Logo Questions Linux Laravel Mysql Ubuntu Git Menu
 

Why do different GCC 4.9.2 installations give different results for this regex match?

Tags:

c++

regex

gcc

c++14

I posted the following code on ideone and Coliru:

#include <iostream>
#include <regex>
#include <string>

int main() 
{
    std::string example{"   <match1>  <match2>    <match3>"};
    std::regex re{"<([^>]+)>"};
    std::regex_token_iterator<std::string::iterator> it{example.begin(), example.end(), re, 1};
    decltype(it) end{};
    while (it != end) std::cout << *it++ << std::endl;
    return 0;
}

Both sites use GCC 4.9.2. I don't know what compilation arguments ideone uses, but there is nothing unusual in Coliru's.

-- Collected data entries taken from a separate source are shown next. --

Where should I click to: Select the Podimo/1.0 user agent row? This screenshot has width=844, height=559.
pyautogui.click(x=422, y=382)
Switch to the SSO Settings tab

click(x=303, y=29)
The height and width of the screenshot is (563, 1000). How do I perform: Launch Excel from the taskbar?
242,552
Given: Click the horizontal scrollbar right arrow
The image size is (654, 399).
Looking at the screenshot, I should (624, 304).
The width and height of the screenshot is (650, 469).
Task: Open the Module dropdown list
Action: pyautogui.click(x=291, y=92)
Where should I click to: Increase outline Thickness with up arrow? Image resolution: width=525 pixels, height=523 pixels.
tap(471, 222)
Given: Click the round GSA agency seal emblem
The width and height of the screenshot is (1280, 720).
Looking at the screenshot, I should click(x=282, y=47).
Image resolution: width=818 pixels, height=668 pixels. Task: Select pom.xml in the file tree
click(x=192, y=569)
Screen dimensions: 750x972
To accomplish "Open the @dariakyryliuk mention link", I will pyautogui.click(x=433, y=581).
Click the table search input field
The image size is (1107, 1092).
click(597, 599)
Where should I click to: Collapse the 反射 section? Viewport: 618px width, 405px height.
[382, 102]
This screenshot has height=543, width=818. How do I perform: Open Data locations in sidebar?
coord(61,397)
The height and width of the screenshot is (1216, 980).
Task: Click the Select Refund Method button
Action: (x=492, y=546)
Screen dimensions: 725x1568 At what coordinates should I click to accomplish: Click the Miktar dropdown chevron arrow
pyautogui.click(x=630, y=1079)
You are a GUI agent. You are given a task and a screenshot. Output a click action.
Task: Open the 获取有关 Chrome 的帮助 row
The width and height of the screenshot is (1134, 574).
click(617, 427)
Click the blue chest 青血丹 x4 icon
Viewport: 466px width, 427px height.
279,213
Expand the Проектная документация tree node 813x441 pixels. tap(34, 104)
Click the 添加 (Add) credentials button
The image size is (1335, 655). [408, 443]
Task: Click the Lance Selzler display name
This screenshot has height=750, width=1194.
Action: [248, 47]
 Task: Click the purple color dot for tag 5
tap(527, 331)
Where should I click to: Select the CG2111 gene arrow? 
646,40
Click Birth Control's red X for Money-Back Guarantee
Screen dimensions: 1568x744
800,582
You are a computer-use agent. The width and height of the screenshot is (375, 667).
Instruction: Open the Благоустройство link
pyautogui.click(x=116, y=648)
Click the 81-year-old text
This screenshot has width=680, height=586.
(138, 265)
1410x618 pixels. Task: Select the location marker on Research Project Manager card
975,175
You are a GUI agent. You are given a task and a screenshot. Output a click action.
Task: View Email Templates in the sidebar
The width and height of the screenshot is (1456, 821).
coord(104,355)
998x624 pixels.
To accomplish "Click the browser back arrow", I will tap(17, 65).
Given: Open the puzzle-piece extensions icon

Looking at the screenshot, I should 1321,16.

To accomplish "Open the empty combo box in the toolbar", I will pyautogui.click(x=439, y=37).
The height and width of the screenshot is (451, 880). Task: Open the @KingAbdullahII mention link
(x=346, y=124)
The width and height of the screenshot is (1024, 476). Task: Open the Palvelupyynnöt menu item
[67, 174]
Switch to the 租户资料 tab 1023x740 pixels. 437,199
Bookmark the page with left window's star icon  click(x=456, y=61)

Coliru doesn't give me the match1 result:

Coliru

# g++ -v 2>&1 | grep version; \
# g++ -std=c++14 -O2 -Wall -pedantic -pthread main.cpp && ./a.out
gcc version 4.9.2 (GCC) 
match2
match3

ideone (and, incidentally, Coliru's clang 3.5.0 using libc++)

match1
match2
match3

Does my code have undefined behaviour or something? What could cause this?

like image 807
Lightness Races in Orbit Avatar asked Apr 20 '15 14:04

Lightness Races in Orbit


2 Answers

It's a bug in libstdc++'s regex_token_iterator copy constructor, as called by the postincrement operator. The bug was fixed in December 2014; versions of gcc 4.9 and 5.x released since then will have the fix. The nature of the bug is that the copy of the iterator aliases the target of the copy, leading to the observed behavior.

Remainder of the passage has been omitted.